Seçilen metin:

________________

DAÜ için yıllar evvel, DAÜ Cumhuriyeti demiştim.
DAÜ için AMİRAL GEMİSİ de denildi.
Amiral gemisi denmesini de kabul ettim.
DAÜ ile ilgili yazdığım yazılarımı bir araya getirsem, kocaman, yüzlerce sayfalık bir kitap olur.
***
DAÜ’nün inişli çıkışlı bir grafiği oldu her zaman.
Ne zaman kendi ayakları üzerinde durma noktasına yaklaştı, sırtına keneler yapıştı.
Gelirle giderin dengesine değil, dengesizliğine gayret gösterildi.
Yaygın sus payı dağıtımı ile ağızlar mühürlendi.
Gelir umurlarda olunmadan, ulufe dağıtıldı adeta.
Öyle bir emeklilik uygulamaları var edildi ki, son dönemde kısıtlama yönünde adım atılmasa şimdi 300 bin TL’nin üzerinde maaş çekenler olacaktı.
***
DAÜ öyle kritik dönemlerden geçti ki, “Doğru temelde, DAÜ’yü düşünerek gerekli adımlar haftalarla sınırlı zaman diliminde atılmazsa DAÜ’de iniş aşağı gidiş hızlanacak.
Herkes, bunu bir kenara not etsin.
Amiral gemisine, su aldırmayın…” diyerek uyarılar yapmak zorunda kaldık.
***
Dün akşamüzeri DAÜ Rektörü Prof. Dr. Hasan Kılıç, KIBRIS TV’de konuğumdu.
Prof. Dr. Hasan Kılıç’ı yıllardır tanırım.

________________

Görev listesi:
1. DAÜ yazısını iki cümlede nasıl özetlersiniz?
2. DAÜ yazısının "Yaygın sus payı" sözleriyle başlayıp "yapmak zorunda kaldık." sözlerine kadar süren kısmını hiç değiştirmeden yazar mısınız?

Derlenen malzeme:

________________

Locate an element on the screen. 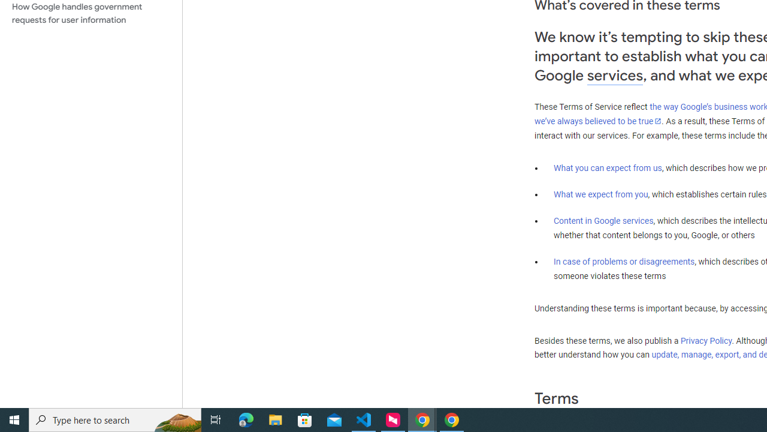  'services' is located at coordinates (615, 75).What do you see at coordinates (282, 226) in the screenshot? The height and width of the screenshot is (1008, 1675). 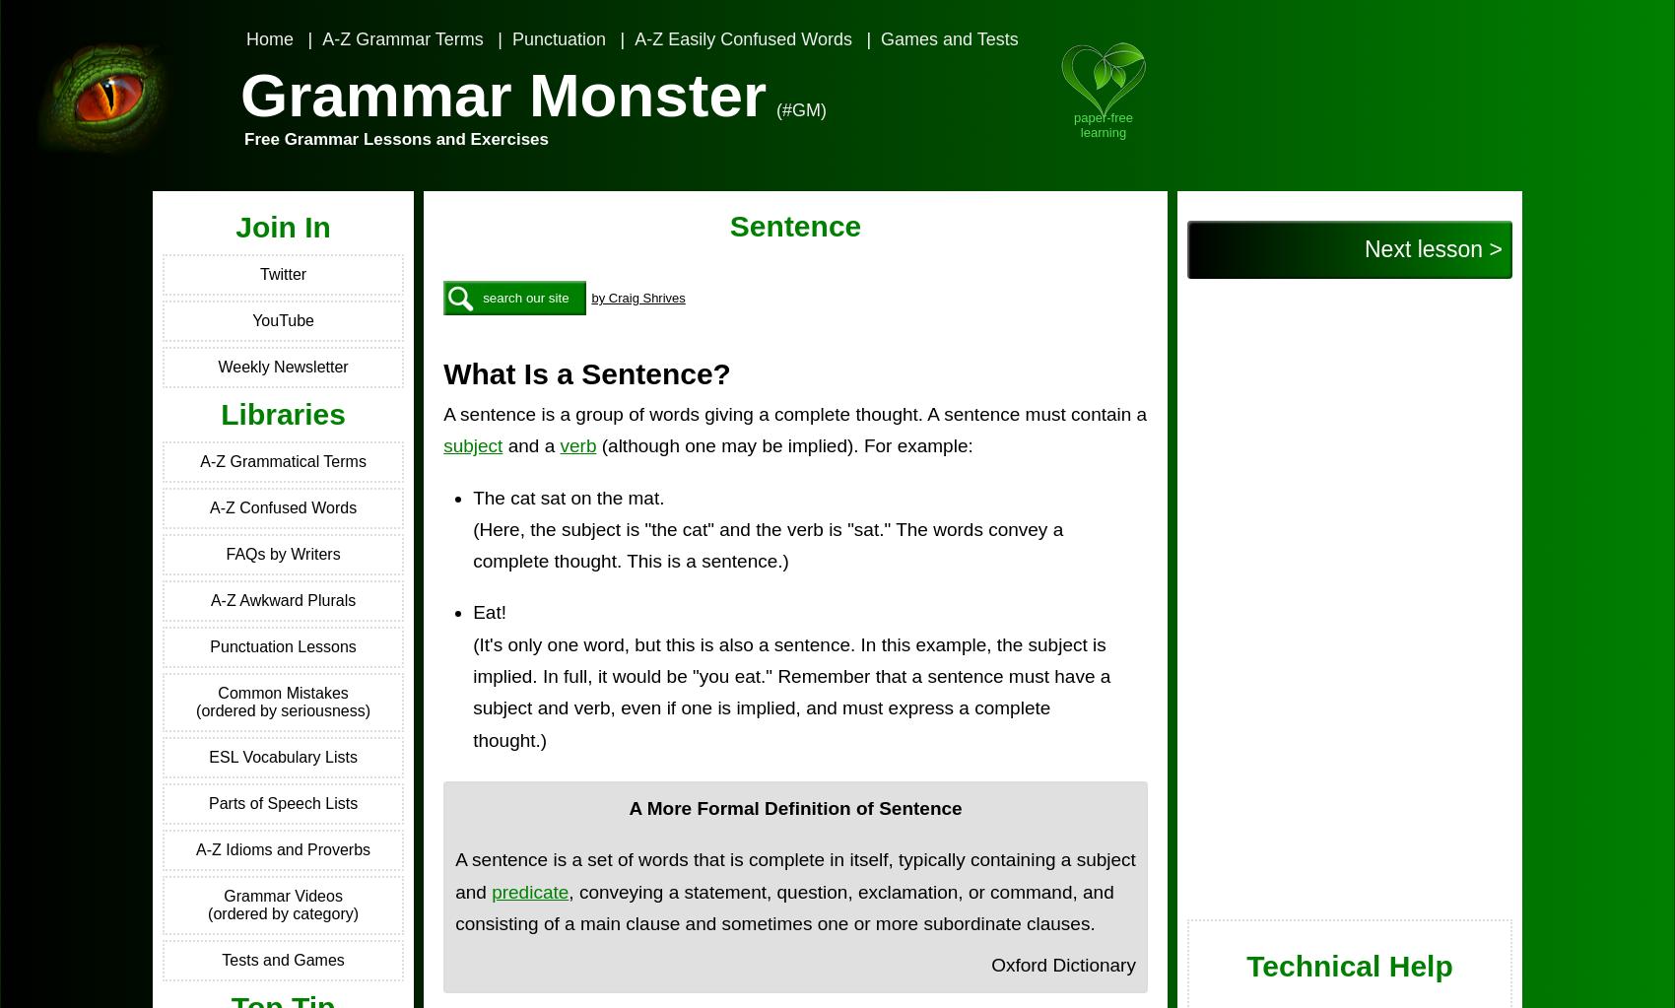 I see `'Join In'` at bounding box center [282, 226].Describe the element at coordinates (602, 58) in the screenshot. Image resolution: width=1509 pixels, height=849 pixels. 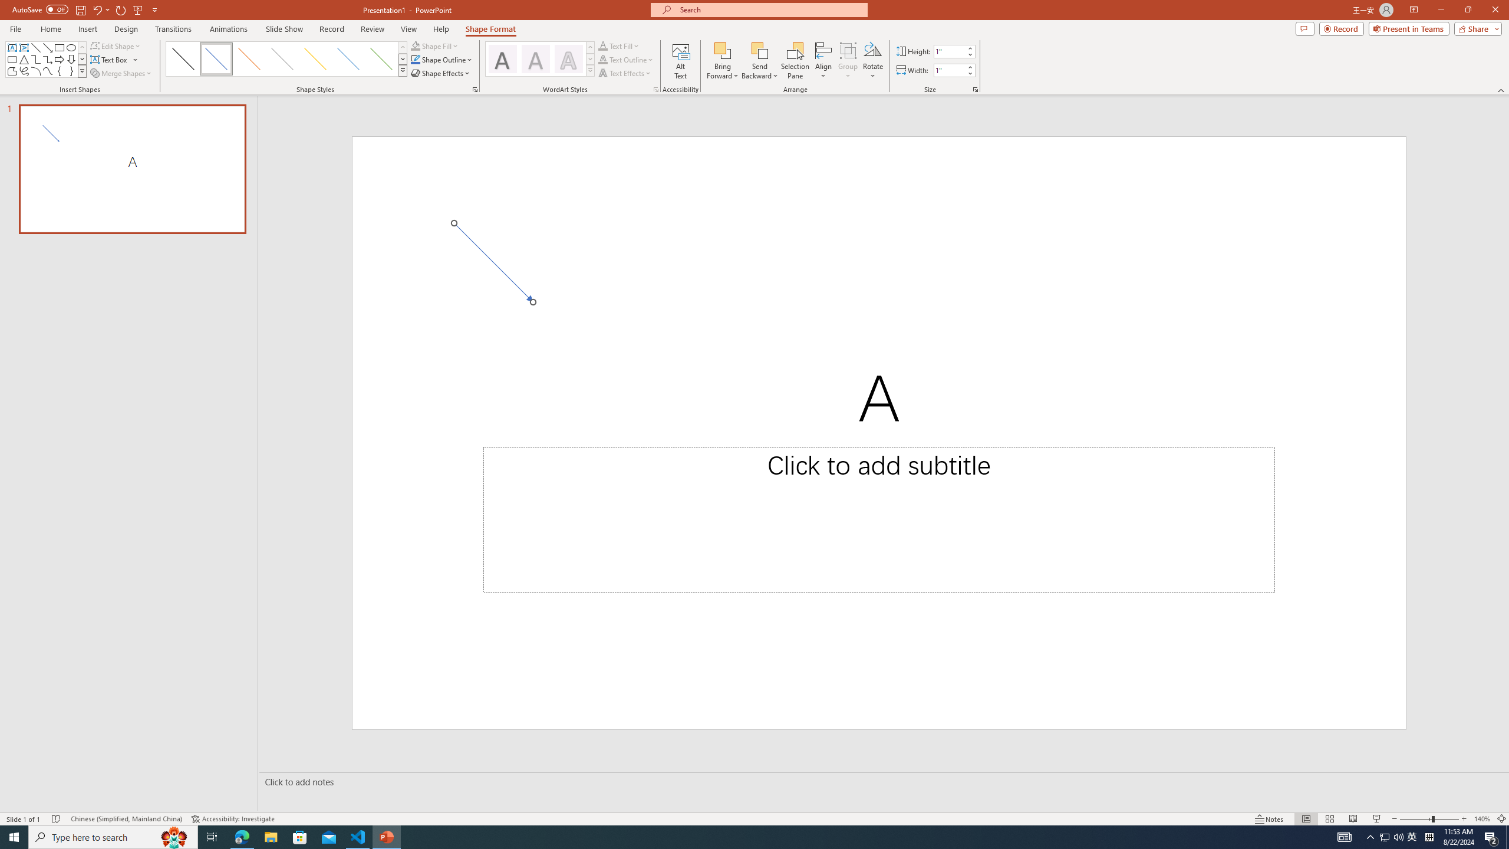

________________

Verilen yanıtlar:
1. Yazar, DAÜ için yıllar önce "DAÜ Cumhuriyeti" dediğini, üniversiteye amiral gemisi de denildiğini ve DAÜ'nün her zaman inişli çıkışlı bir grafiği olduğunu belirtir. Gelir ile gider arasındaki dengesizliğin, yaygın sus payı dağıtımının ve emeklilik uygulamalarının DAÜ'yü kritik dönemlerden geçirdiğini, bu yüzden uyarılar yapmak zorunda kalındığını anlatır.

2.
Yaygın sus payı dağıtımı ile ağızlar mühürlendi.
Gelir umurlarda olunmadan, ulufe dağıtıldı adeta.
Öyle bir emeklilik uygulamaları var edildi ki, son dönemde kısıtlama yönünde adım atılmasa şimdi 300 bin TL’nin üzerinde maaş çekenler olacaktı.
***
DAÜ öyle kritik dönemlerden geçti ki, “Doğru temelde, DAÜ’yü düşünerek gerekli adımlar haftalarla sınırlı zaman diliminde atılmazsa DAÜ’de iniş aşağı gidiş hızlanacak.
Herkes, bunu bir kenara not etsin.
Amiral gemisine, su aldırmayın…” diyerek uyarılar yapmak zorunda kaldık.